Size: 42cm high, 40cm wide, 20cm deep - 16½ ins high, 15¾ ins wide, 8 ins deep

Period: 100 BC - 100 AD

Origin: British, Britain

Medium: Limestone

Dimension: 42 x 40 x 20 cm (16¹/₂ x 15³/₄ x 7⁷/₈ inches)

Provenance: Ex Private collection West Country U.K.
Ex Finch and Co, item number 1, catalogue number 30, Summer 2018
Ex Private collection 

Literature: cf: Dr Anne Ross ‘Pagan Celtic Britain’ no. 916, for a similar Stone Radiate Deity

The genius of Celtic art lay in the moulding together of several disparate styles into something quite unique and distinctive. In both the Celtic and later classical religion, the sun god ‘Sol Invicta’ ‘the unconquered sun’ or Apollo as the Romano British knew him, had oracular and healing abilities.
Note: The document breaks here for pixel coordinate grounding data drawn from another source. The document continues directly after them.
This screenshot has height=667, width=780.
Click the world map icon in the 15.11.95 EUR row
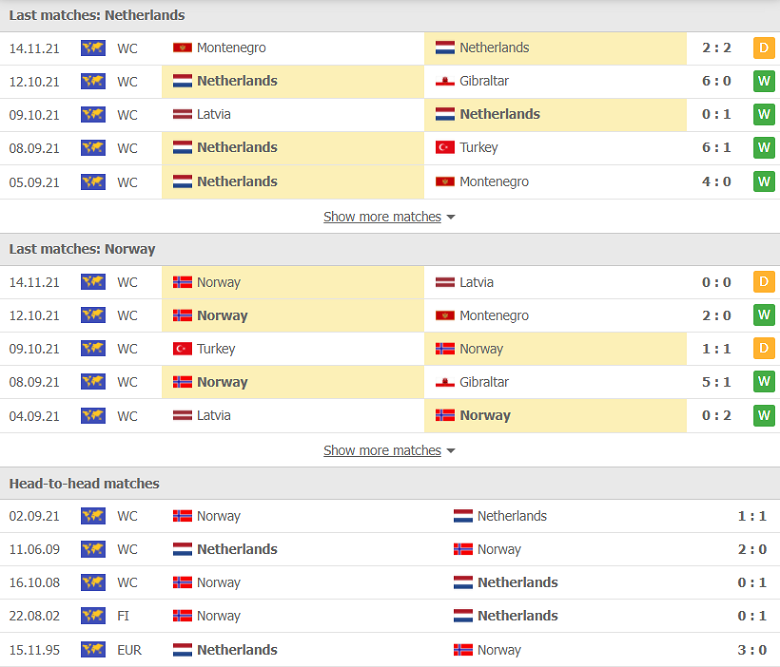pyautogui.click(x=93, y=650)
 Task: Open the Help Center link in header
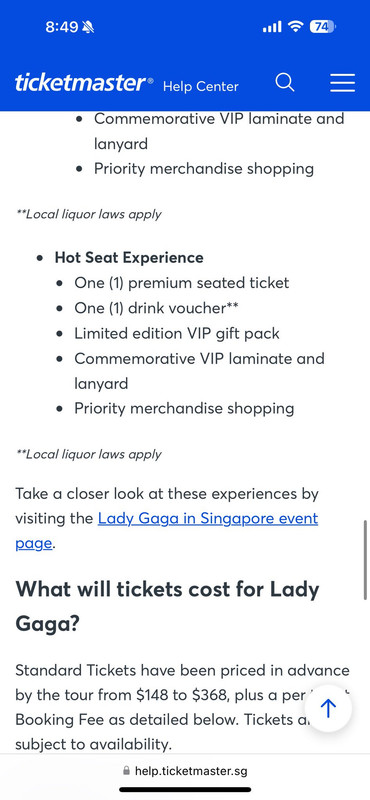[201, 86]
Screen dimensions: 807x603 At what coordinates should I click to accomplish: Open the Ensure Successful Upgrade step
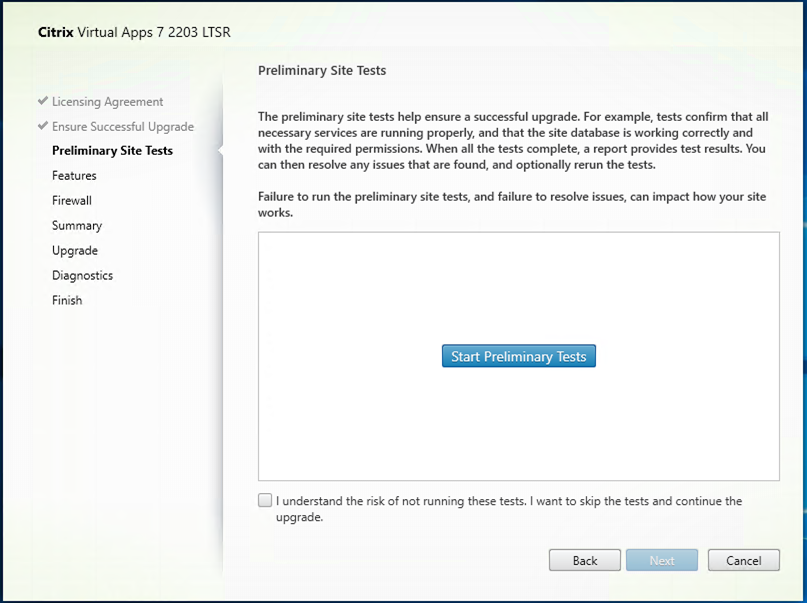pos(122,127)
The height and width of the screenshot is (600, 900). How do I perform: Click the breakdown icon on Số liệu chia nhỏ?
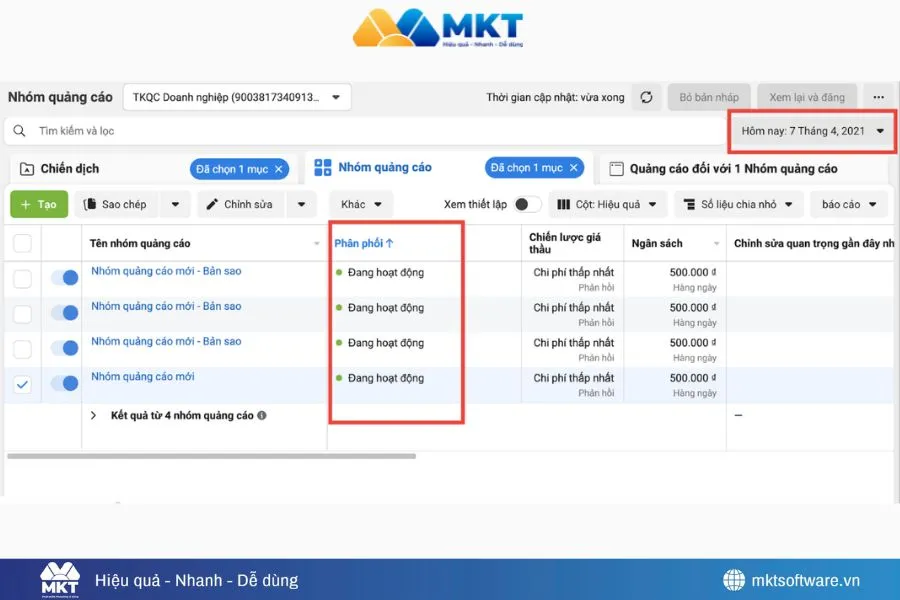[689, 204]
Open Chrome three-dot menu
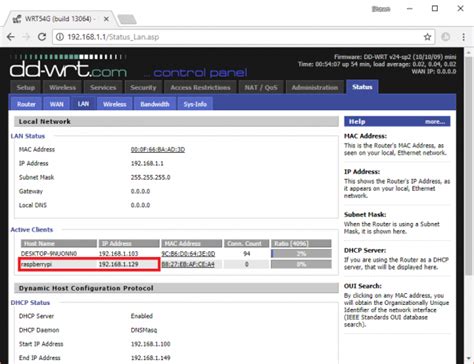Screen dimensions: 474x364 [x=463, y=37]
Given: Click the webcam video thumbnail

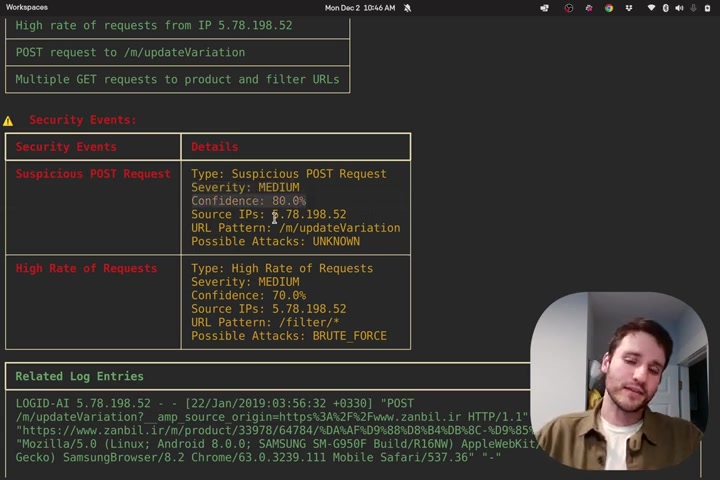Looking at the screenshot, I should [x=619, y=381].
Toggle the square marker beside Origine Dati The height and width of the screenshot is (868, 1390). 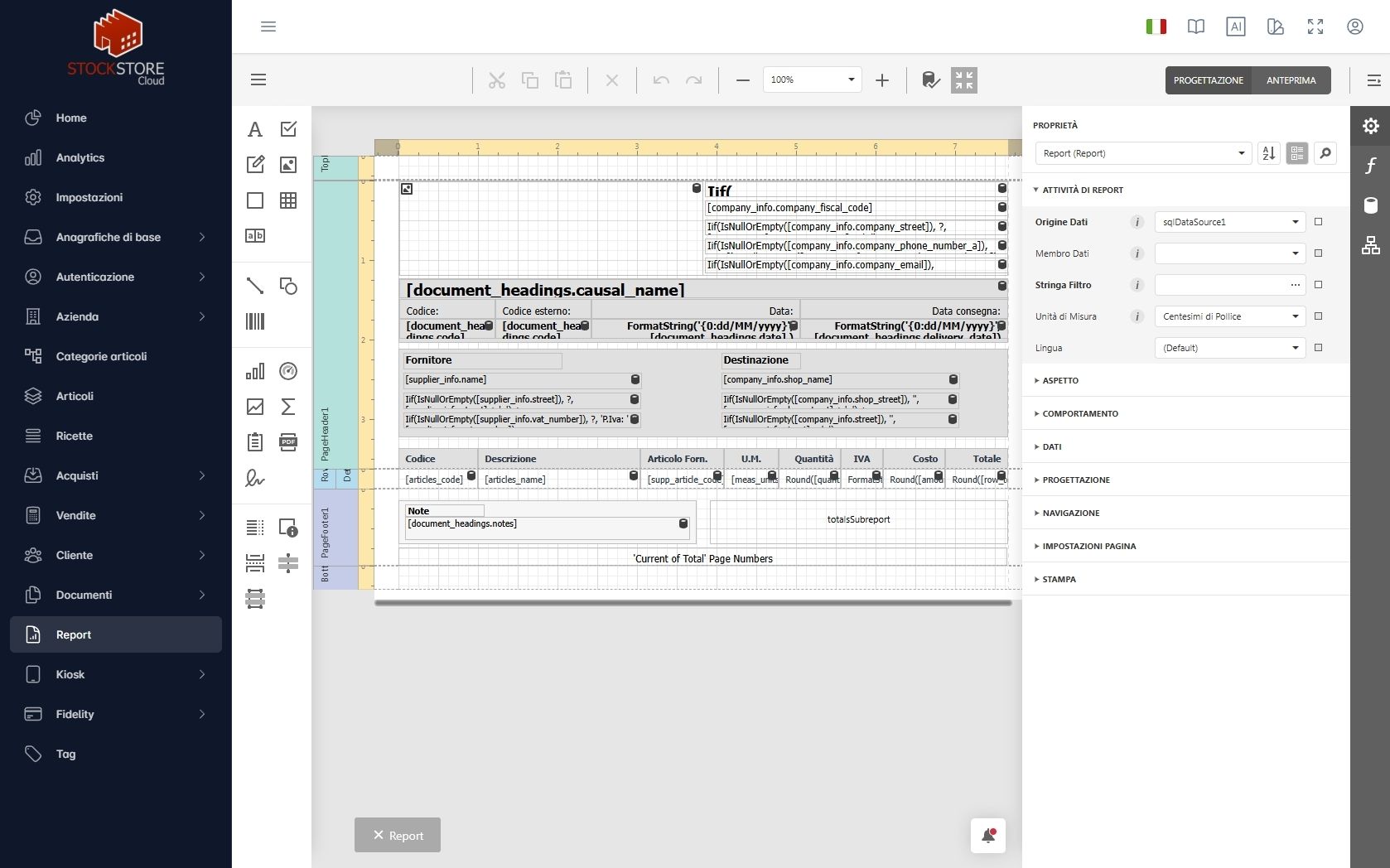(1318, 222)
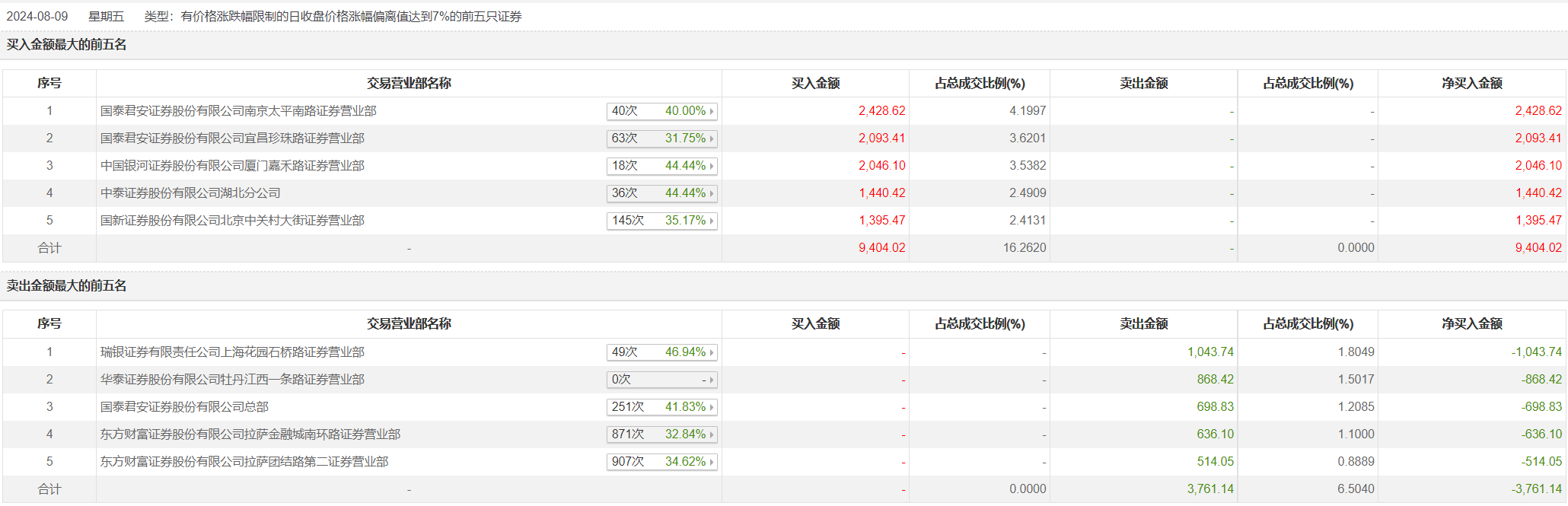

The human head was regarded by the Celts as being symbolic of divinity and otherworld powers, and the theme of the head which flows through all Celtic religious tradition is not a separate cult, but bound up with all other Celtic cults. 
     The Celts perceived the presence of supernatural power as integral to their world. The sun, the sky and the dark places underground all had their own spirits. Every mountain, river, spring, marsh, bog, tree and rocky outcrop was endowed with divinity. A similar relief of this deity was found in Armagh in Northern Ireland and depicts the god with emphatically radiate hair. This relief was recovered from the site of the Protestant Cathedral in the city when it was restored and rebuilt in 1840. The hair forms stiff strands which radiate round the head. Another stone relief from Whitley Castle in Northumberland is known as ‘Apollo’. He is carved as a simplistic radiate figure and probably pertains to a native Celtic god ‘Maponus’ rather than to the classical Roman deity, Apollo with whom he shared the skills of music and poetry.